PROVIDED INFORMATION:
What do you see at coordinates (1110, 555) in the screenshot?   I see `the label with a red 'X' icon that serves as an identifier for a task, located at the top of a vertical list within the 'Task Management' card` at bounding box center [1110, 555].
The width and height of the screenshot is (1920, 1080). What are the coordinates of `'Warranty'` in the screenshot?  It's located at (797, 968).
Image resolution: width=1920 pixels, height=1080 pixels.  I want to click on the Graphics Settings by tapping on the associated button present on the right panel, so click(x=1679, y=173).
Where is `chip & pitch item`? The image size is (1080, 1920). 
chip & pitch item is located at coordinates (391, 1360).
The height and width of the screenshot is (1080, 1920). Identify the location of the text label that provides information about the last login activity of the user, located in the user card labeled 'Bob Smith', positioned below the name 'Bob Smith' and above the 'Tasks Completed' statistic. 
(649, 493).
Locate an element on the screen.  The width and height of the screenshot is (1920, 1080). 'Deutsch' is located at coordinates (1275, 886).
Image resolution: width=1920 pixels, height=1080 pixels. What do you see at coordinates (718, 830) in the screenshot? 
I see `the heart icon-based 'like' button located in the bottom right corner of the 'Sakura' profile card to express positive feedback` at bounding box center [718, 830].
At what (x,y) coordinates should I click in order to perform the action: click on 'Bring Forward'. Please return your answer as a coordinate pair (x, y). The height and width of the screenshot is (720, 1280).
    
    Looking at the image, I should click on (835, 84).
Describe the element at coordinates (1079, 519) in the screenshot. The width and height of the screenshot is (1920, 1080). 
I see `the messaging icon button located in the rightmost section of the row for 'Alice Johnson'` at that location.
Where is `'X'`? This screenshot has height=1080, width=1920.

PROBLEM TO SOLVE:
Copy the data above word for word, from its very first line through the line that contains "Looking at the", including that line.

WORKED ANSWER:
What do you see at coordinates (1110, 555) in the screenshot?   I see `the label with a red 'X' icon that serves as an identifier for a task, located at the top of a vertical list within the 'Task Management' card` at bounding box center [1110, 555].
The width and height of the screenshot is (1920, 1080). What are the coordinates of `'Warranty'` in the screenshot?  It's located at (797, 968).
Image resolution: width=1920 pixels, height=1080 pixels.  I want to click on the Graphics Settings by tapping on the associated button present on the right panel, so click(x=1679, y=173).
Where is `chip & pitch item`? The image size is (1080, 1920). 
chip & pitch item is located at coordinates (391, 1360).
The height and width of the screenshot is (1080, 1920). Identify the location of the text label that provides information about the last login activity of the user, located in the user card labeled 'Bob Smith', positioned below the name 'Bob Smith' and above the 'Tasks Completed' statistic. 
(649, 493).
Locate an element on the screen.  The width and height of the screenshot is (1920, 1080). 'Deutsch' is located at coordinates (1275, 886).
Image resolution: width=1920 pixels, height=1080 pixels. What do you see at coordinates (718, 830) in the screenshot? 
I see `the heart icon-based 'like' button located in the bottom right corner of the 'Sakura' profile card to express positive feedback` at bounding box center [718, 830].
At what (x,y) coordinates should I click in order to perform the action: click on 'Bring Forward'. Please return your answer as a coordinate pair (x, y). The height and width of the screenshot is (720, 1280).
    
    Looking at the image, I should click on (835, 84).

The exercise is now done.